Financial Institutions Required to Identify and Verify Beneficial Owners

The Department of the Treasury’s Financial Crimes Enforcement Network (FinCEN) has implemented rules requiring financial institutions to identify and verify the beneficial owners of legal entity customers. This rule is aimed at preventing money laundering, terrorist financing, and other financial crimes.

Identification and Verification Requirements

Financial institutions are required to establish and maintain written risk-based procedures for verifying the identity of each beneficial owner within a reasonable period after the account is opened. These procedures must contain elements similar to those used for verifying individual customers’ identities under 31 CFR 1020.220(a)(2).

  • The bank’s procedures must describe when it uses documents, non-documentary methods, or a combination of methods.
  • The bank need not establish the accuracy of every element of identifying information obtained but must verify enough information to form a reasonable belief that it knows the true identity of the beneficial owner(s).

Circumstances Where Identification and Verification May Not Be Possible

In cases where the bank cannot form a reasonable belief that it knows the true identity of the beneficial owner(s), the bank should establish policies, procedures, and processes for dealing with these circumstances. These policies, procedures, and processes should describe the terms under which a customer may use an account while the bank attempts to verify the identity of the beneficial owner(s).

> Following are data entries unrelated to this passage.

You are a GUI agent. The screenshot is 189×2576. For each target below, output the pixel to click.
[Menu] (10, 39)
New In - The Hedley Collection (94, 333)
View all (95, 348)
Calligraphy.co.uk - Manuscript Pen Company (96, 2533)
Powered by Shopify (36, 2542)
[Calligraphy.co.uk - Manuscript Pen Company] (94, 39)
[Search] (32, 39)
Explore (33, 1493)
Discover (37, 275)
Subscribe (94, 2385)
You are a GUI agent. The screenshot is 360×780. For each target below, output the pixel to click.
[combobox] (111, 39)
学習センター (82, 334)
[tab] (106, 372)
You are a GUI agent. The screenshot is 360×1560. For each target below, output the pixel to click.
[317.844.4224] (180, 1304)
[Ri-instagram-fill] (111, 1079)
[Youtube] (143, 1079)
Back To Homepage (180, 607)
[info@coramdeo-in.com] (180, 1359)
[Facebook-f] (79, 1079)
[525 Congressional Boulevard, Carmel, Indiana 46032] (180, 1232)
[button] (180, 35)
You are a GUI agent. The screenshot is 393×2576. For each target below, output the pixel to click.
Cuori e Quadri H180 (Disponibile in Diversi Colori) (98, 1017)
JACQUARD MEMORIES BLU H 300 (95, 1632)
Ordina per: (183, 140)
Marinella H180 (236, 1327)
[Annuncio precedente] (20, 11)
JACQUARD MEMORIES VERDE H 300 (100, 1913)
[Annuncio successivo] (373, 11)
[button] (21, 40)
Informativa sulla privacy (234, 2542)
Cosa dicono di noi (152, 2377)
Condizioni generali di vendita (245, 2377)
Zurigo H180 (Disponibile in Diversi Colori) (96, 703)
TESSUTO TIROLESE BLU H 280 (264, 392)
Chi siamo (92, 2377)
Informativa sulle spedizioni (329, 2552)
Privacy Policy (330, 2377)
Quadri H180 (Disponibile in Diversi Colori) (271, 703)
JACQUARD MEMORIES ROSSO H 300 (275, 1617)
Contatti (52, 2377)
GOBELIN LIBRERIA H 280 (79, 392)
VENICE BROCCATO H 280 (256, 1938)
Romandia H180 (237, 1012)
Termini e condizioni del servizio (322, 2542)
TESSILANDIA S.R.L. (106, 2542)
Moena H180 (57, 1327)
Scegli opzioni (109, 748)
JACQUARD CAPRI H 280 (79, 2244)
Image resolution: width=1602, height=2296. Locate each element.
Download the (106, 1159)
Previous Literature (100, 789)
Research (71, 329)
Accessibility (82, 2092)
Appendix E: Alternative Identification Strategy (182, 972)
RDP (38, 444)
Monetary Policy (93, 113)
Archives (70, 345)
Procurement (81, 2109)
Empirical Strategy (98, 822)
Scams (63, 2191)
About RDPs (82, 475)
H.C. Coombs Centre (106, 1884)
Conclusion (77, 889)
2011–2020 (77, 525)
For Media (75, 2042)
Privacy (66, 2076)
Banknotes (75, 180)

Recordkeeping and Retention Requirements

Financial institutions must establish recordkeeping procedures for beneficial ownership identification and verification information. At a minimum, the bank must maintain any identifying information obtained, including certifications (if obtained), for a period of five years after the date the account is closed.

Reliance on Another Financial Institution

A financial institution is permitted to rely on another financial institution’s performance of the Beneficial Ownership Rule with respect to any legal entity customer that is opening or has opened an account or established a similar business relationship with the other financial institution, provided that:

  • Reliance is reasonable under the circumstances.
  • The relied-upon financial institution is subject to a rule implementing 31 USC 5318(h) and is regulated by a federal functional regulator.
  • The other financial institution enters into a contract requiring it to certify annually to the bank that it has implemented its anti-money laundering (AML) program and will perform or cause its agent to perform the specified requirements of the bank’s procedures to comply with the requirements of the Beneficial Ownership Rule.

Conclusion

The Beneficial Ownership Rule requires financial institutions to identify and verify the beneficial owners of legal entity customers. Failure to comply with these rules may result in serious consequences, including fines and penalties. Financial institutions should ensure that their policies, procedures, and practices are adequate to meet these requirements and avoid any potential violations.